There's just two places I'm hung up.
I can't apply effects to an incoming signal. I'd like to (as a simple example) apply chorusing and a light reverb to my own singing, an external synth, mic'ed guitar, etc. coming into csound, preferably in realtime so I can hear myself, and I'd also like to record it. I've had plenty of success putting global effects on traditional oscillator-based instruments within csound, and I can get my line in to work with virtually no latency just by tinkering with buffers and such in the csoptions field - but I can't get the signal modified.
I set a buffer and add -iadc and -odac. That works great, for the unprocessed input.
I've tried adding "-+realtimeaudio=alsa", but it doesn't appear to make a difference. (messages when I run csound appear to indicate realtime alsa's on anyway)
I have tried the "in" opcode as that appears to be the right place to get a mono signal into csound, and I am using something like "a1" as the argument, and I have a feeling this is part of the problem.
This is on an olpc from the console, as root - not that I have any other choice.
I am at work at the moment, but I will post an example later if someone needs to see what I'm talking about in more detail.

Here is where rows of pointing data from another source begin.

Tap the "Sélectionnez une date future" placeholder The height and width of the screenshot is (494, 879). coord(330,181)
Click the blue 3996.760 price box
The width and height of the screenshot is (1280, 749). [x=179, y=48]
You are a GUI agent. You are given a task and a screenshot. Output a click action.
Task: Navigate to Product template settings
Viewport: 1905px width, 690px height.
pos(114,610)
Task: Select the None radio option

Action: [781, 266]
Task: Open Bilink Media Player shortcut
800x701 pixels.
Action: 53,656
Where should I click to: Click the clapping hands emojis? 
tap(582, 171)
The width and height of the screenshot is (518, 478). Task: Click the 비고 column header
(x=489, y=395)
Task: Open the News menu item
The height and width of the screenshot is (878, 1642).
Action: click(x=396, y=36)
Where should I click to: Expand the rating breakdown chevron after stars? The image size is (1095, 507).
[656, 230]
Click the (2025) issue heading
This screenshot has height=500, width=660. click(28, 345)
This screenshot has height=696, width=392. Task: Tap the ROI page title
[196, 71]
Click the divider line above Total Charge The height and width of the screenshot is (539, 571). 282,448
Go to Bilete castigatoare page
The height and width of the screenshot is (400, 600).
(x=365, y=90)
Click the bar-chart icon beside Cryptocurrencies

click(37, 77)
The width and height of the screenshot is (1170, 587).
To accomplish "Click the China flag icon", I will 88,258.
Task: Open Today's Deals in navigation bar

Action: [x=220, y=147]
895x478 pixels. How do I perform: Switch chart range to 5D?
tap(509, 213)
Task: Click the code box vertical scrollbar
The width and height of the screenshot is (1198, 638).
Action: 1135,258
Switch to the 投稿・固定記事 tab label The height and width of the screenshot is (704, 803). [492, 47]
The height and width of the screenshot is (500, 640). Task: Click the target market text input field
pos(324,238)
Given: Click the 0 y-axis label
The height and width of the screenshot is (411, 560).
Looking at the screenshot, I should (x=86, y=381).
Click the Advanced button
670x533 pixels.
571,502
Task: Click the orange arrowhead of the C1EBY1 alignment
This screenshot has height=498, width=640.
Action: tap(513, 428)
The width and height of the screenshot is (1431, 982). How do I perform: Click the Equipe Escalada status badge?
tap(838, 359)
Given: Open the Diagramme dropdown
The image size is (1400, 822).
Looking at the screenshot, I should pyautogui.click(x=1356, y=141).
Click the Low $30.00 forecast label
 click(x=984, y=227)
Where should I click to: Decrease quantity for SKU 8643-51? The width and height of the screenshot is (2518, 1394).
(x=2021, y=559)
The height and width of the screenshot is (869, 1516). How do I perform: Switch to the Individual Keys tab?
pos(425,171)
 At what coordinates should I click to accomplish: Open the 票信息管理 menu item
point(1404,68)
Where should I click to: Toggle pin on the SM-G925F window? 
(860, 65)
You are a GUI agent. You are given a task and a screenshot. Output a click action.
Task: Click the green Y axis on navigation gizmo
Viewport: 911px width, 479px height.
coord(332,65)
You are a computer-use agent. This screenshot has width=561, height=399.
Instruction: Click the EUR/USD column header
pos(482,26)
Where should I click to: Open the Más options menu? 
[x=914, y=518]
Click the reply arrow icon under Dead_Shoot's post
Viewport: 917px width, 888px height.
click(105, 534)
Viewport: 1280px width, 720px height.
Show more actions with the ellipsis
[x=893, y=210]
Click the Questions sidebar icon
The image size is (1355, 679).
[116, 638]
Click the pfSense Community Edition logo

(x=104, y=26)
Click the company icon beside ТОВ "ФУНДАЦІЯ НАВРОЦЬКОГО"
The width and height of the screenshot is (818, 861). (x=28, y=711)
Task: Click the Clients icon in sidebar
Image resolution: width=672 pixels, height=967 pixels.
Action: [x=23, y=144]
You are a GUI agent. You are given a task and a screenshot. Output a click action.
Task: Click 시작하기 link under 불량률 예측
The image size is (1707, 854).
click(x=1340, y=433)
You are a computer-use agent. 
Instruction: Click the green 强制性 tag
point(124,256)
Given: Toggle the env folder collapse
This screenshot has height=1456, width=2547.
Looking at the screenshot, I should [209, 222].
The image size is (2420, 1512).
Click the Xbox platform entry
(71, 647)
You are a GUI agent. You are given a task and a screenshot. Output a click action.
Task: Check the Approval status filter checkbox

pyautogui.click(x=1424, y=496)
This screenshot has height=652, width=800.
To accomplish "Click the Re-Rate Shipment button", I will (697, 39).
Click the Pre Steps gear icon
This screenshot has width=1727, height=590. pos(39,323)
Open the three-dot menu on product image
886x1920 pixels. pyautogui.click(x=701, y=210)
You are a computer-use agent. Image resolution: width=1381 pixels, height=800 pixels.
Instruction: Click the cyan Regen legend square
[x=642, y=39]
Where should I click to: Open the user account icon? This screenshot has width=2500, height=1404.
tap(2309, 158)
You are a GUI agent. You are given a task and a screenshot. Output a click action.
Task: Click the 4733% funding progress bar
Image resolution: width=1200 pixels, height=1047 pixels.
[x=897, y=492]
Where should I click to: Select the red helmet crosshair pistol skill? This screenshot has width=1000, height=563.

My other question is re: outputting multiple audio files when rendering to an audio file. Previously I'd used audacity or ecasound and worked with multiple audio files (one for each instrument, or maybe a submix for drums), then used effects and edited them appropriately, then mixed them all down to a single file. I'd love to do all my audio work in csound with a similar process. Is this possible, or am I better off just going back and forth between csound and ecasound? Ecasound is great for simple recording, but I really prefer csound over bash scripting for any kind of processing or mixing.



How about 'fout'?
I can't comment on the first part of your query, because my Ubuntu machine isn't set up for convenient audio input (just a matter of cabling, but not worth the effort at the moment). I suspect though that even a fast machine mightn't be able to do much real-time processing from input to output. All those buffers have to flow smoothly through, and as Csound is single-threaded that might be difficult. [As I said, though, I can't comment... (:-)]
To output 'multiple tracks' from Csound, I'd think the 'fout' opcode could do the job. You could either use its multitrack ability to create a multichannel AIFF file, and split the channels in audacity or something afterward, or use multiple fouts to write to several files at once. Got to admit I haven't tried this either, but from the manual it ought to work.
Thinking about this, though, it might even be simpler not to bother writing multiple files at once. After all, Csound's computations should be exactly reproduced for each run, so you could just run it sequentially several times with different parameters to create your multiple files (unless you're still wanting to do this with real-time input).